Design Miami, now in its ninth edition, continues to be dominated by dealers specialising in classic 20th-century Modern work, but this year, other genres such as digital art and jewellery are more prominent than in previous years. While Miami’s design fair is evolving, its geographical remit is also expanding. Newcomers include Art Factum gallery from Beirut and Moscow’s Heritage Gallery (see box).
Participants such as Galerie Maria Wettergren, Paris, and Victor Hunt Designart Dealer, Brussels, are testing the market in Miami for innovative, technological pieces, which contrast with the more traditional, mid-20th-century furniture on show. Wettergren is also showing two chairs by the Danish designer Mathias Bengtsson, made using 3D printing. An edition of the “Growth Chair”, 2013, which mimics cellular bone structure, sold for €85,000 on the first day of the fair on Wednesday. “Every piece is unique and has its own DNA,” Wettergren said. A striking, technicolour optic fibre wall piece by Astrid Krogh (Meadow, 2013), available at the same gallery, sold for €24,000.

*****

- _What to do_
A - Rewrite the Design Miami report between "Participants such as" and "sold for €24,000.", inclusive, replacing "sold" with "was purchased".
B - In one to three sentences, explain what the Design Miami report gives as evidence that the fair's geographical remit is expanding.
C - Continue the Design Miami report from its final sentence.
The data below are not needed for this work.

*****

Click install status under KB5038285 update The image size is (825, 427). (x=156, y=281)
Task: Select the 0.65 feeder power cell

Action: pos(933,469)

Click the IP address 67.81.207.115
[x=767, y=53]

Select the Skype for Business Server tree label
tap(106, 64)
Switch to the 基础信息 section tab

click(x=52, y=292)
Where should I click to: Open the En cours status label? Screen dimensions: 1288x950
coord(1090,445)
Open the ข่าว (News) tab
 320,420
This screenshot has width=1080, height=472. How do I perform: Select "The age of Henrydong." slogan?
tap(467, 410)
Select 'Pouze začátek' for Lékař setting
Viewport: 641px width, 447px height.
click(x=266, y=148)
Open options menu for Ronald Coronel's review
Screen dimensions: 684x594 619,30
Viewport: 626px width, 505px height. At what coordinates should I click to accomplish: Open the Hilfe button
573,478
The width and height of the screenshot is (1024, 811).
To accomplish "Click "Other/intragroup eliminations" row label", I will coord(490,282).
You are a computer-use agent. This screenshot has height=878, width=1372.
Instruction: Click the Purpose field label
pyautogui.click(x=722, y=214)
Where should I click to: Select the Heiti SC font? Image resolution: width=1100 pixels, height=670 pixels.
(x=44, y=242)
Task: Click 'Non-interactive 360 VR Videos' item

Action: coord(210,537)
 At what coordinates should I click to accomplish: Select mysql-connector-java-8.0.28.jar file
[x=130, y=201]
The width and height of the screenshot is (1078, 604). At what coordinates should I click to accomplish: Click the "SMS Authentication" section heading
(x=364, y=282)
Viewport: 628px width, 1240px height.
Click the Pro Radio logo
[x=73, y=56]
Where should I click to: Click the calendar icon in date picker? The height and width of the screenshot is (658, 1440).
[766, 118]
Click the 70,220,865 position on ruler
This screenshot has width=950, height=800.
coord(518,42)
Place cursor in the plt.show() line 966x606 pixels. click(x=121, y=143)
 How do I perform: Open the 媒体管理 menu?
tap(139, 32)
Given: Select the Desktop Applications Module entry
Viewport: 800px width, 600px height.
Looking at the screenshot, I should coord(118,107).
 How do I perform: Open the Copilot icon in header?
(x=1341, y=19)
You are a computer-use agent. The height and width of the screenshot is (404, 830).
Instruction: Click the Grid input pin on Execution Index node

*****

- _Written answers_
A -
Participants such as Galerie Maria Wettergren, Paris, and Victor Hunt Designart Dealer, Brussels, are testing the market in Miami for innovative, technological pieces, which contrast with the more traditional, mid-20th-century furniture on show. Wettergren is also showing two chairs by the Danish designer Mathias Bengtsson, made using 3D printing. An edition of the “Growth Chair”, 2013, which mimics cellular bone structure, was purchased for €85,000 on the first day of the fair on Wednesday. “Every piece is unique and has its own DNA,” Wettergren said. A striking, technicolour optic fibre wall piece by Astrid Krogh (Meadow, 2013), available at the same gallery, was purchased for €24,000.

B - The report points to newcomers at the fair. These include Art Factum gallery from Beirut and Moscow's Heritage Gallery.

C -
The draw of digital art
Digital art is also proving a draw at Victor Hunt. Within the first hour of the fair’s VIP preview on Tuesday, the gallery had sold “Clock Clock”, 2012, an edition of eight priced at €33,000 each, by the Swedish collective Humans Since 1982. The piece comprises 24 traditional two-handed analogue alarm clocks that move in sync to produce patterns similar to those of a digital watch. “[It] is a real crowd-pleaser,” said the gallery’s director, Alexis Ryngaert.
High-profile visitors at the VIP preview this week included the musician Pharrell Williams, the British architect Norman Foster and his Spanish wife, Elena Ochoa, and the French architect Jean Nouvel. But one US dealer, who preferred to remain anonymous, said that the opening was markedly less busy compared with last year.
Glenn Adamson, the new director of the Museum of Arts and Design in New York, said that the fair’s strength lies in the mix of Modern and contemporary works on offer at stands such as R20th Century and Jason Jacques, both from New York. “The latter dealer is an example of the fair in miniature, with classic works on offer by Emile Decoeur [1876-1953] and newer practitioners including Gareth Mason,” said Adamson, who was visiting the fair for the first time.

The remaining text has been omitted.